China stocks posted solid gains on Tuesday, shaking off a weak morning session as investors bought shares in the finance and manufacturing sectors.
Analysts said investors were buying index heavyweights as they weighed a global equity rally against looming uncertainties at home and abroad, including a ruling on the Phillippines' South China Sea arbitration case due later on Tuesday and China's second-quarter GDP data due on Friday.
The CSI300 index of the largest listed companies in Shanghai and Shenzhen rose 2.2 percent to 3,273.18 points, while the Shanghai Composite Index gained 1.8 percent to 3,049.38.

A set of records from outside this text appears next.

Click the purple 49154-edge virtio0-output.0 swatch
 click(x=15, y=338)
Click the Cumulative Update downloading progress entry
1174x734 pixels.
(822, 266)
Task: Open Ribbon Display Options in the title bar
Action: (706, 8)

"There hasn't been much a constant trend for the past few sessions," said Zhang Gang, analyst at Central Securities in Shanghai.
"The market is essentially waiting for information, especially for further details on how announced structural reforms are going to play out in practice," he said. "The Chinese market is a bit different, and doesn't receive as much influence from the global situation."
China's second quarter GDP growth is expected to come in at 6.6 percent on the year according to a Reuters poll of 61 economists. That would be the weakest figure in seven years.
The index measuring price differences between dual-listed companies in Shanghai and Hong Kong stood at 131.00.
A value above 100 indicates Shanghai shares are pricing at a premium to shares in the same company trading in Hong Kong, and vice versa.